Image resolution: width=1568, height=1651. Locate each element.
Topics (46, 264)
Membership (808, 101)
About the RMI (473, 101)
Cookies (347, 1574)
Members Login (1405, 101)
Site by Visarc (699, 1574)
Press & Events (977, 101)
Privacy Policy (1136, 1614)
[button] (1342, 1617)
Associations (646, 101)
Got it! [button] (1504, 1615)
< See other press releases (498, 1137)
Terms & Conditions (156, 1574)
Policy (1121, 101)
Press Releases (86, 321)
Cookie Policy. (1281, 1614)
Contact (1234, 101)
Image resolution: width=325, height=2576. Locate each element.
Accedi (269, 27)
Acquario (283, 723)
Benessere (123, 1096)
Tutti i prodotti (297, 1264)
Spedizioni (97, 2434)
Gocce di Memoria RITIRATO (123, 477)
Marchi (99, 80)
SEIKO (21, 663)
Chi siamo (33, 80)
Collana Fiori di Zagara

INSTRUCTION: Rescale the coordinates in the lines above by multiplying each one by 0.3 and rounding to a whole number, with halves rounded up. Write out every line again, requests included, changing only the coordinates.

COMPLETE ANSWER:
Image resolution: width=1568, height=1651. Locate each element.
Topics (14, 79)
Membership (242, 30)
About the RMI (142, 30)
Cookies (104, 472)
Members Login (422, 30)
Site by Visarc (210, 472)
Press & Events (293, 30)
Privacy Policy (341, 484)
[button] (403, 485)
Associations (194, 30)
Got it! [button] (451, 485)
< See other press releases (149, 341)
Terms & Conditions (47, 472)
Policy (336, 30)
Press Releases (26, 96)
Cookie Policy. (384, 484)
Contact (370, 30)
Image resolution: width=325, height=2576. Locate each element.
Accedi (81, 8)
Acquario (85, 217)
Benessere (37, 329)
Tutti i prodotti (89, 379)
Spedizioni (29, 730)
Gocce di Memoria RITIRATO (37, 143)
Marchi (30, 24)
SEIKO (6, 199)
Chi siamo (10, 24)
Collana Fiori di Zagara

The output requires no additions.